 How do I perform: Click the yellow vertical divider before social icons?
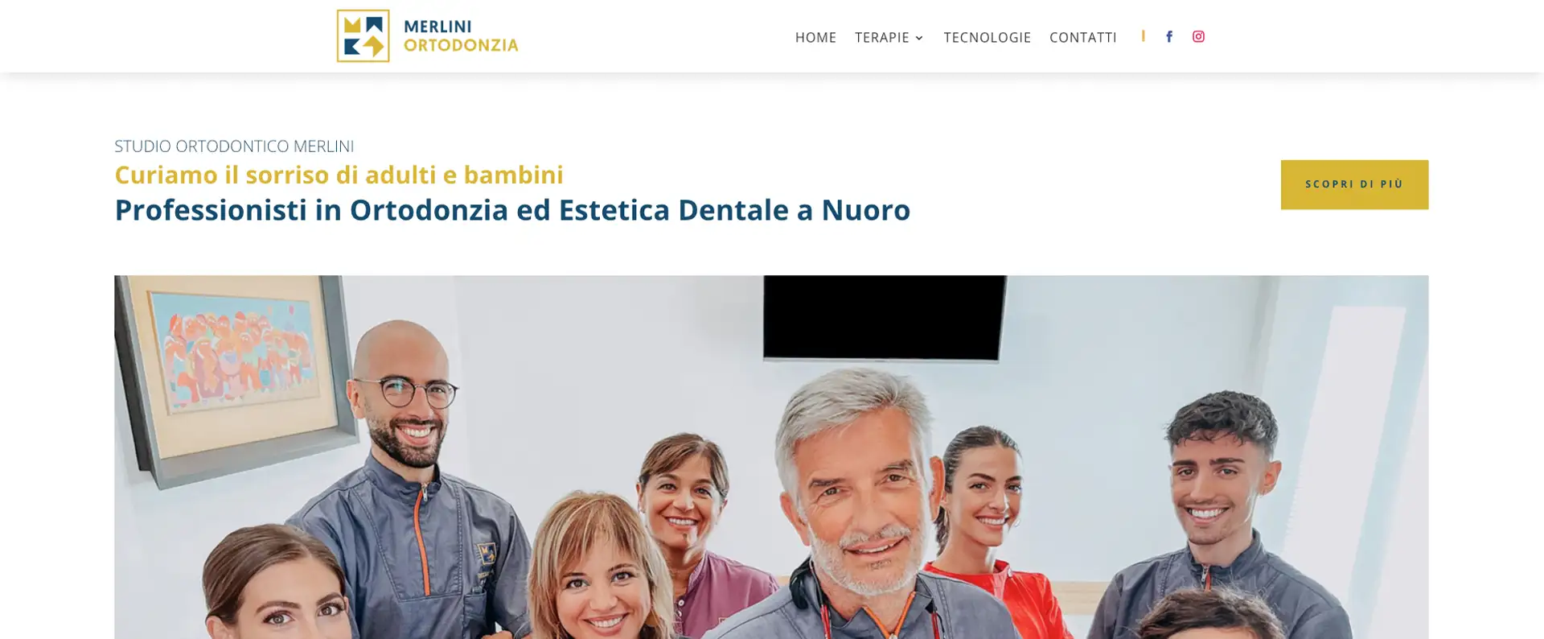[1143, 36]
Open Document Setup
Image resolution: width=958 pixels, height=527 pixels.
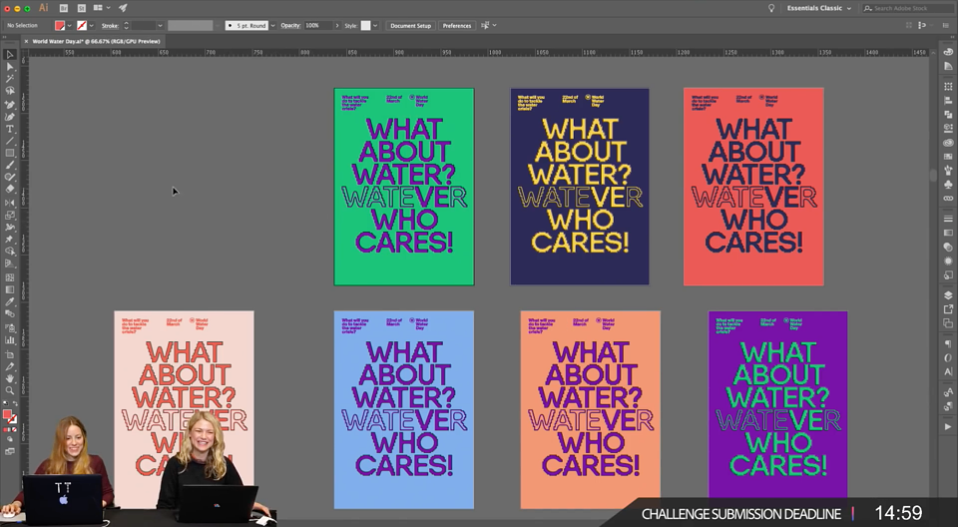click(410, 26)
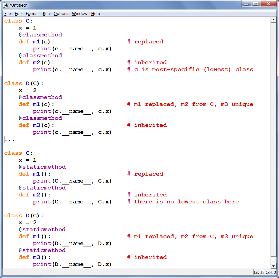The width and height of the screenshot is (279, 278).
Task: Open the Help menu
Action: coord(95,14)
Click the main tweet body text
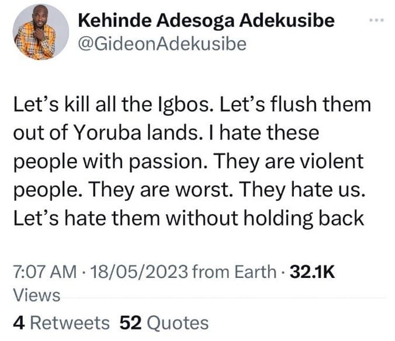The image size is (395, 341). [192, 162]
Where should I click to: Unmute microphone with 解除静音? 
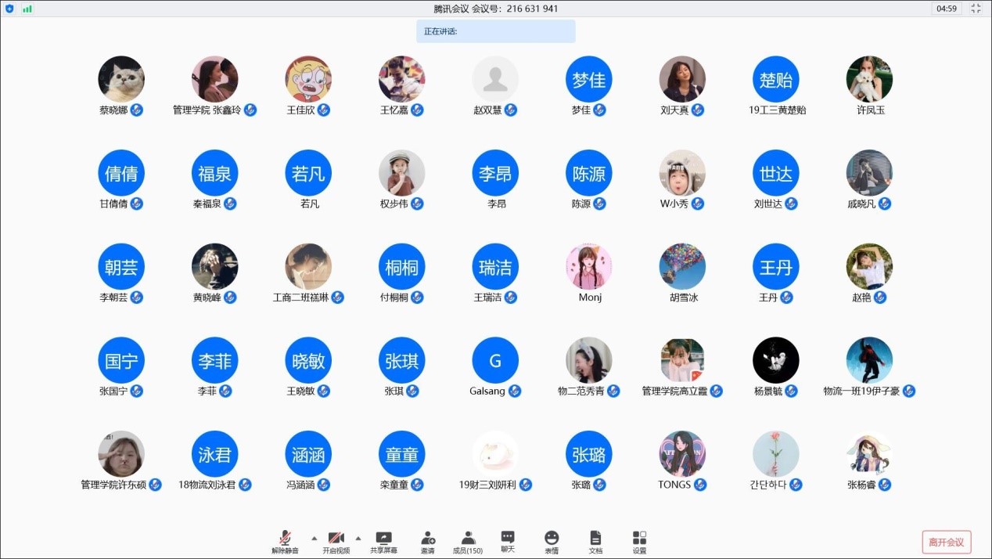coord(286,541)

* _Exercise prompt_
Print the complete listing exactly, apart from any pictures.

* _Written answer_
 How do I perform: Click the yellow vertical divider before social icons?
[1143, 36]
Open Document Setup
Image resolution: width=958 pixels, height=527 pixels.
click(410, 26)
The width and height of the screenshot is (279, 278).
Task: Open the Help menu
Action: coord(95,14)
Click the main tweet body text
The image size is (395, 341). [192, 162]
Where should I click to: Unmute microphone with 解除静音? 
coord(286,541)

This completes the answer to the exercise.